There have been some studies that show storage under normal household conditions does not affect the effectiveness of drugs even long after the expiration dates. Some reported that even in bad conditions, drugs retained their original properties up to 9 years or more, and that most drugs remained potent for at least five years after expiration dates. No realistic consumer oriented study has been done for the shelf life of prescription drugs.


Most expiration dates run one to five years after the manufacturing date, and these dates are conservative. Actual effectiveness may run as much as almost five more years, according to studies by the FDA. This includes some antibiotics, tranquilizers, and ulcer drugs.
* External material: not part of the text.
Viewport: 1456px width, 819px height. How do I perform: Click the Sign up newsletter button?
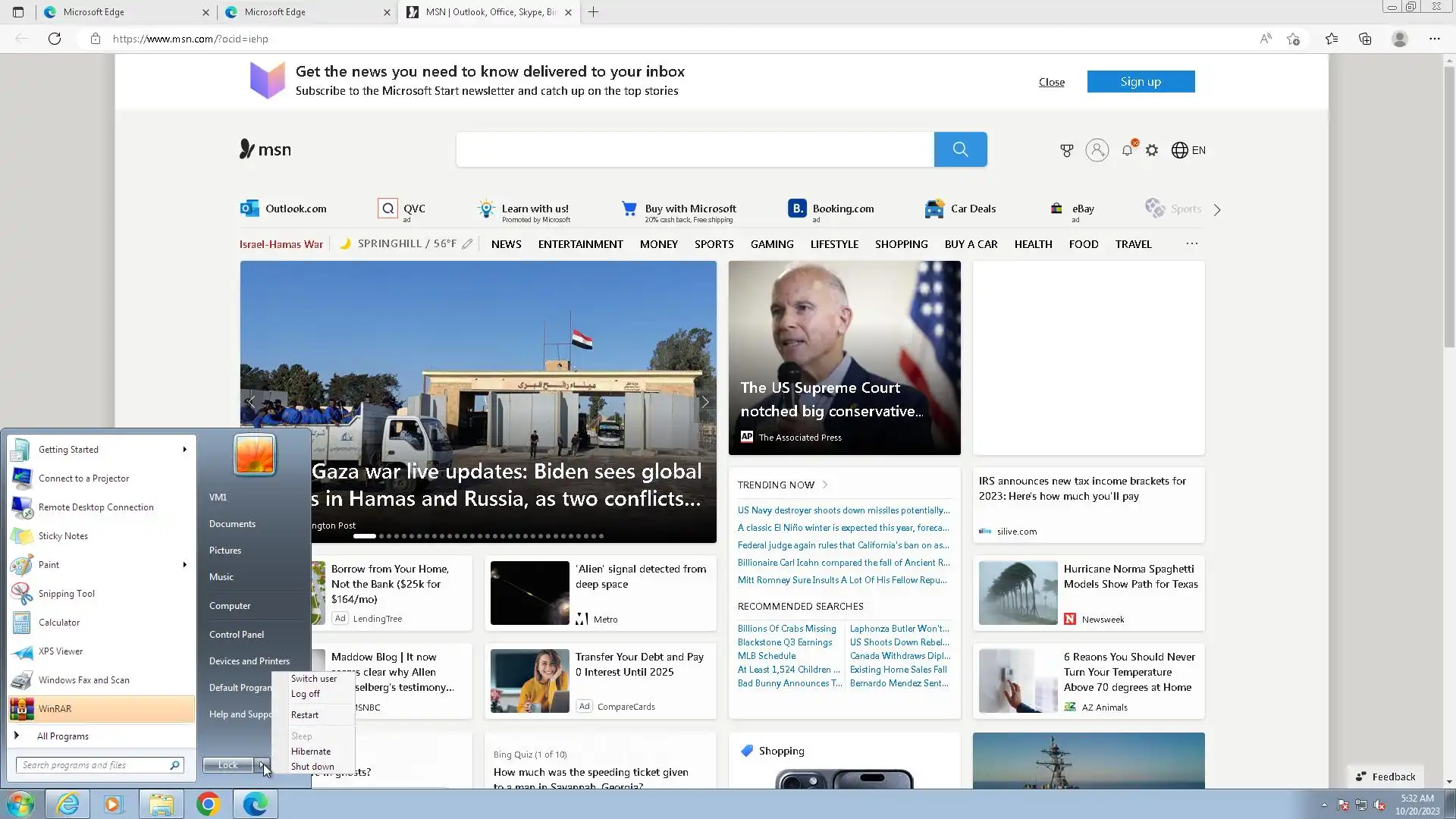click(1141, 82)
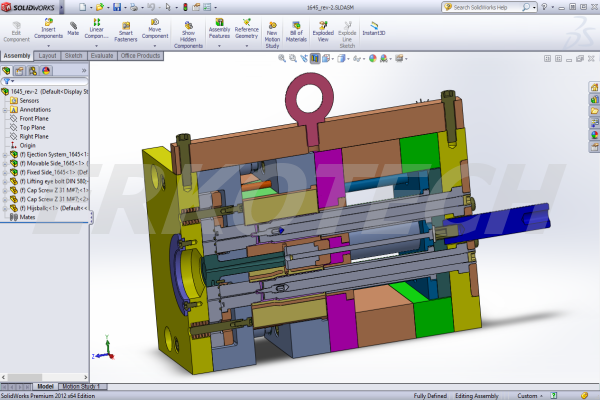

It may be costs that keep expiry dates so conservative. Manufacturers must maintain samples of all lots or batches of drugs that they manufacture. These samples must be stored in proper conditions and stability tests regularly run on the samples to ensure the quality of the drug over time. It costs the manufacturers lots of money to maintain storage and testing facilities for all these batches of drugs. Eventually, it becomes cost prohibitive and it is simply easier and more cost effective for the manufacturer to give the drug a shorter expiry date. The shelf life of prescription drugs may therefore be longer than the expiry date.
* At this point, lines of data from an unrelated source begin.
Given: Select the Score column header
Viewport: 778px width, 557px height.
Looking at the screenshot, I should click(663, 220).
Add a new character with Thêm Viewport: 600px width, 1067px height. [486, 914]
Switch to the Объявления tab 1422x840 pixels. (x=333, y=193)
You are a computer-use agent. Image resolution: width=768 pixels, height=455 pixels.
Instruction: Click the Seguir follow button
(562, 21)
If you are trying to save money and you are considering taking a medication beyond the manufacturers expiry date be sure to discuss it with your physician. If you are unsure of how the drug has been stored you may not want to take it. Heat and humidity can degrade drugs and make them ineffective.


The best advice from an FDA spokesperson is to extend any shelf life of prescription drugs by storing them in the refrigerator. No studies have been done on products prone to spoiling, like blood products.